Apart from his annoyance
at failing in his legislative objective and his desire to set down his
impressions of the rather raw new country, Dickens may have thought he could
increase the sagging sales of the serial publication with scenes in the New
World. His sales were scarcely half (or
less) what they had been for Pickwick Papers and Nicholas Nickleby,
and below of third of the sales for Barnaby Rudge and The Old
Curiosity Shop. Frances Trollope’s Domestic Manners of the Americans
had been very popular twelve years earlier, but, if he and his publisher had
thought they could boost sales with this turn of the plot, they were
mistaken. Chapman & Sons was
sufficiently displeased that they required him to repay money they had given
him as an advance to be certain that their costs at least were covered.
Further, Martin
Chuzzlewit seemed to many readers not only to lack the effervescent humor
of some of his earlier work but even,
according to Polhemus, any sense of a “relatively optimistic vision.” His comedy is hamstrung by his uncertainty
about the “possibilities of human communion and the goodness of life.” [6] The fact is that, apart from the feckless Tom
Pinch, the eccentric Mark Tapley, the highly compromised Mr. Chuffey, and the
incidental Mr. Bevan, there are few really admirable characters, and none with
the warm-heartedness of his most beloved characters like Micawber or Joe
Gargery. The novel focuses on petty
self-interest and Pecksniff is hardly the only character to exemplify the
theme. Ruth and John Westlock are decent
people, though not extraordinary, and old Martin turns out (rather incredibly)

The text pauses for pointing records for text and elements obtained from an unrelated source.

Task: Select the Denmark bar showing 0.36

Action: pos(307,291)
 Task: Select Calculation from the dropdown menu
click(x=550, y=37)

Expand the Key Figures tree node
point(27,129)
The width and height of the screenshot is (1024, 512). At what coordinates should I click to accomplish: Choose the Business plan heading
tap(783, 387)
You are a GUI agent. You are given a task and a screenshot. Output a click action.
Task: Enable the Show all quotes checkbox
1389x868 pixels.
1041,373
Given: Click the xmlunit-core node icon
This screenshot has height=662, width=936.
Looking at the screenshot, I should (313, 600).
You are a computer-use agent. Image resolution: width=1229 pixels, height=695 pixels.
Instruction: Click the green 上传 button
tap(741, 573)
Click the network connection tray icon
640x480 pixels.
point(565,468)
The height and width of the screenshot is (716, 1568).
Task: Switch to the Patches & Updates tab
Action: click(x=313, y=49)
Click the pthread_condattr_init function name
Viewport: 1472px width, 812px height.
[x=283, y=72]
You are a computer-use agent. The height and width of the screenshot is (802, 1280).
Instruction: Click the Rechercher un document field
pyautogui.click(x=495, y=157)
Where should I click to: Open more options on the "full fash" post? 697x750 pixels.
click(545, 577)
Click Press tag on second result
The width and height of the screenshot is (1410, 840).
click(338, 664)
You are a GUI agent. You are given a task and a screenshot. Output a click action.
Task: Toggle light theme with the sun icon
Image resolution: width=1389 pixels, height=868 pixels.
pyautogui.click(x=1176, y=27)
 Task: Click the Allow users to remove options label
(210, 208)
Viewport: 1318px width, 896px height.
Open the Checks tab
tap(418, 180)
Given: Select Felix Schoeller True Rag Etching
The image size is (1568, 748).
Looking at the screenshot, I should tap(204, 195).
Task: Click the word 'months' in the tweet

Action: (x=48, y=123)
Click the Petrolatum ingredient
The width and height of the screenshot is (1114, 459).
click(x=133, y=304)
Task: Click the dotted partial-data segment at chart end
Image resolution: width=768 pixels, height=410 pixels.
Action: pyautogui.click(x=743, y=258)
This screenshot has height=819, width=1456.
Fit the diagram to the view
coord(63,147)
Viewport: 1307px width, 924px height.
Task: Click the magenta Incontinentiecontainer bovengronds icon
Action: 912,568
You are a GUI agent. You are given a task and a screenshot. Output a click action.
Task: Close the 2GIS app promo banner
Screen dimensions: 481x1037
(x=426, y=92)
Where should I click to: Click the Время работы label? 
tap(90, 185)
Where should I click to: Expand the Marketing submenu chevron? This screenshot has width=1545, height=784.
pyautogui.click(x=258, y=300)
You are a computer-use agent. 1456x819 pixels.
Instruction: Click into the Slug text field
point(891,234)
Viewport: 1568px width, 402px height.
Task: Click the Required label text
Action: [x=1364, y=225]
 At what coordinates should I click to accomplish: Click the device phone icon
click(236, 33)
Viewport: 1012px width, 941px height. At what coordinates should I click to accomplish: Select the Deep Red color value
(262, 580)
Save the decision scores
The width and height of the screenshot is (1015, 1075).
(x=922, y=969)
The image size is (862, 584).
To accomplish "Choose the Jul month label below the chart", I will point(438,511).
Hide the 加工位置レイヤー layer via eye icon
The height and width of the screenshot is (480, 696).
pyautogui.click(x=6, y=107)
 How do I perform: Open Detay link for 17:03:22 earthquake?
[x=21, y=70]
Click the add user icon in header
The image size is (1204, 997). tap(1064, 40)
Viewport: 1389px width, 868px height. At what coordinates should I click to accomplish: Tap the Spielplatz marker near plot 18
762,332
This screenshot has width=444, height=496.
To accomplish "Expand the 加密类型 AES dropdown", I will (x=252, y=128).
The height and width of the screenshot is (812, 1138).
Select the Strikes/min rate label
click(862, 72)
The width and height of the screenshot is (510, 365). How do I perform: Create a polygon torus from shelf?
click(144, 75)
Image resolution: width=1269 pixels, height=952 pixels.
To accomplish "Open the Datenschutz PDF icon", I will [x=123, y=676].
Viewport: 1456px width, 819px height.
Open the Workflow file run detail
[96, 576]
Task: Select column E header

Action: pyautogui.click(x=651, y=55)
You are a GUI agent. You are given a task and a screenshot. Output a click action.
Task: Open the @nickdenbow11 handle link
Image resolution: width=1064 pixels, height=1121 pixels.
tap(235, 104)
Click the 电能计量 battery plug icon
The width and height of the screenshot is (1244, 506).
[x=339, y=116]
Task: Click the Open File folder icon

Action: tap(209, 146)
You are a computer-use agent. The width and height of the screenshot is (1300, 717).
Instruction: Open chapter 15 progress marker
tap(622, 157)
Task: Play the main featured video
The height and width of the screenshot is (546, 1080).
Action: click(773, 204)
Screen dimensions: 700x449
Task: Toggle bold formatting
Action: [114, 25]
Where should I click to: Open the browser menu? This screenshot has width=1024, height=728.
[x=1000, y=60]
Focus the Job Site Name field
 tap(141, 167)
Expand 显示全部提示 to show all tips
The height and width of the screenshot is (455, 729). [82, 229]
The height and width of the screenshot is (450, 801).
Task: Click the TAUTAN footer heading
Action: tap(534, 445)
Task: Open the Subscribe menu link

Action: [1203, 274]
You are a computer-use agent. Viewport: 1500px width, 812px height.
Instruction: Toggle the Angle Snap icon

to be well-meaning in the end. Even the
redoubtable Mrs. Gamp, who plays a considerable role in the book’s comedy, is an
ambiguous figure, a heavy drinker who looks after her main chance.
The thinness of
any sense of attractive human potential is what makes the book wearing for some
readers who feel as though they are treading water in a sort of endless
purgatory. The best way to read the book
is probably as it was written, in instalments with little concern for
over-arching structure or a reassuring affirmation of our species. If Martin Chuzzlewit lacks the
dazzling image clusters of Bleak House and the satisfying overall form
of David Copperfield, it has its own rewards. Here his amusing eccentrics such as Mark
Tapley, who seeks suffering to ennoble his jollity, and Mrs. Gamp, who never
lacks a few pungent words of commentary, operate in a world defined by a
fierce, almost Swiftian, denunciation of human character, allowing Dickens to
avoid the mawkishness of which he was capable, but at the sacrifice of a milder
warmth. The reader would be well advised
to drift with the plot, unconcerned about literary theory or rules of good
practice. Dickens was an entertainer
and, even on an off night, he has first-rate material to offer. Even if Martin Chuzzlewit is not a "great
bad book," it is assuredly a "good bad book."
1. Letter to John
Forster of Nov 2, 1843. Dickens went on
to add “I feel my power now more than I ever did . . . I have a greater
confidence in myself than I ever had.”
2. Gissing, George, Charles
Dickens, a critical study, 50-51.
3. Fiedler likes to
position himself as a contrarian. In A
Centre of excellence : essays presented to Seymour Betsky (ed. Robert
Druce), Fiedler calls the plot “involved and cumbersome” and complains of the
novel’s “unremitting bitter tone.” He
finds it “unpleasant,” “disgusting,” “mean,” and “without real tenderness or
love.”
4. Robert Polhemus, Comic
Faith: The Great Tradition from Austen to Joyce, 90.
5. The word appeared
in both the Athenaeum and the North British Review. See a fuller account in Jerome Meckier’s “Dickens
and the Newspaper Conspiracy of 1842,” Dickens Quarterly, V:1 (March
988) and Sidney P. Moss, “The American Episode of ‘Martin Chuzzlewit’: The
Culmination of Dickens' Quarrel with the American Press,” Studies in the
American Renaissance (1983), pp. 223-243.